──────── Pasaje citado

En el marco de la operación ‘Trettifire’, la Guardia Civil ha detenido a cuatro personas en las localidades valencianas de Silla y El Perellonet. Los arrestados, miembros de un mismo núcleo familiar, están acusados de liderar una red de estafas piramidales con la que llegaron a apoderarse de un millón de euros, afectando a un mínimo de 81 víctimas identificadas.
El ‘modus operandi’: falsas inversiones y abuso de confianza
La investigación penal apunta a que la principal encausada, con la colaboración directa de su familia, constituyó una sociedad instrumental con la que ofrecía falsos servicios de inversión financiera a una cartera de alrededor de 700 clientes. Para sostener el engaño, los presuntos estafadores diseñaron una página web propia en la que manipulaban sistemáticamente los rendimientos para simular ganancias inexistentes.

────────────────
──────── Sección de datos

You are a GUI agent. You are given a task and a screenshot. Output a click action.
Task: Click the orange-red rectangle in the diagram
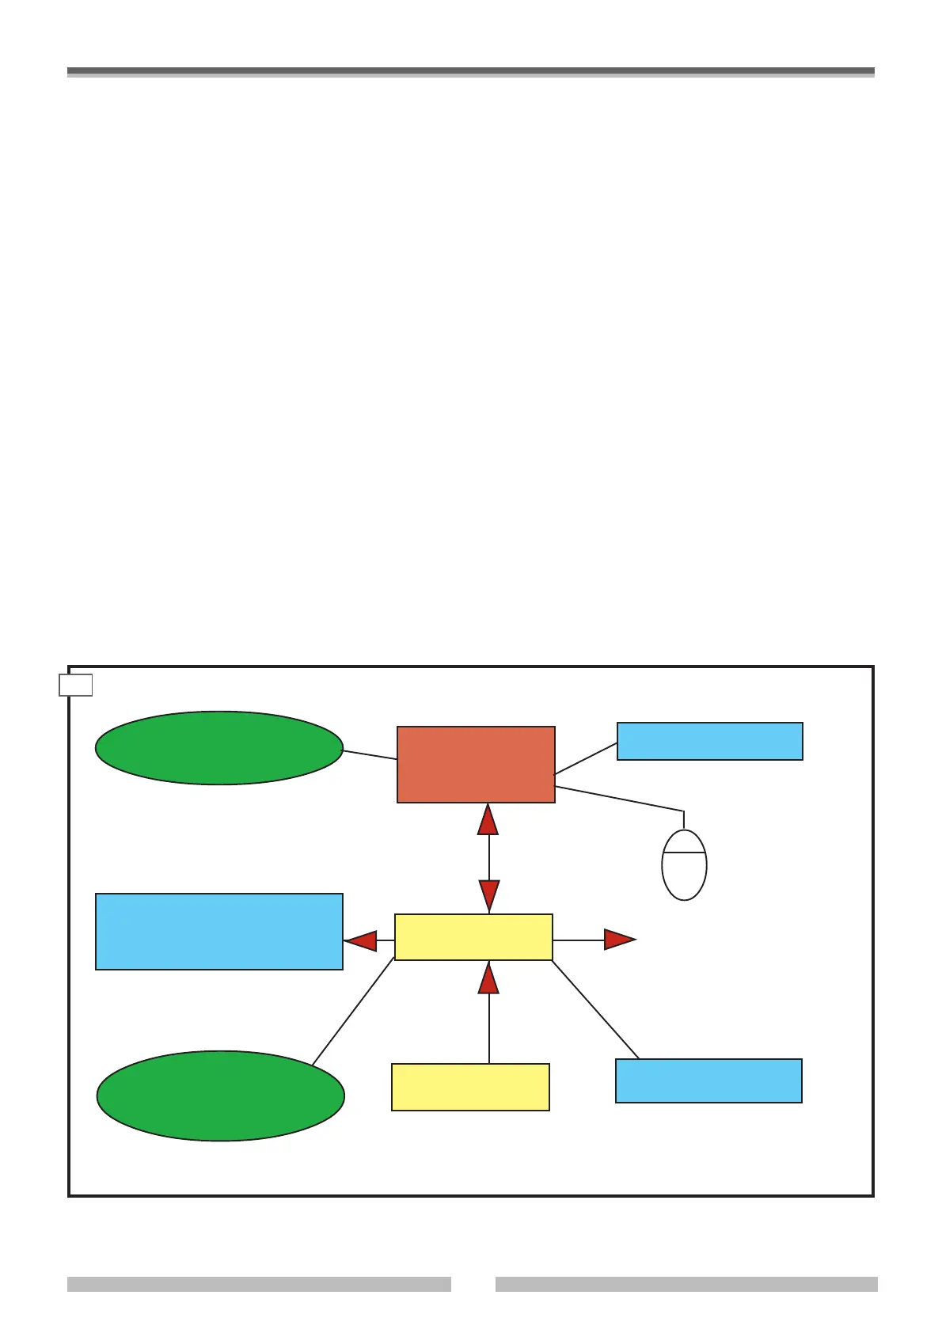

────────────────

Copia sin cambios el fragmento del pasaje citado que va desde «En el marco» hasta «81 víctimas identificadas.», ambos incluidos.

En el marco de la operación ‘Trettifire’, la Guardia Civil ha detenido a cuatro personas en las localidades valencianas de Silla y El Perellonet. Los arrestados, miembros de un mismo núcleo familiar, están acusados de liderar una red de estafas piramidales con la que llegaron a apoderarse de un millón de euros, afectando a un mínimo de 81 víctimas identificadas.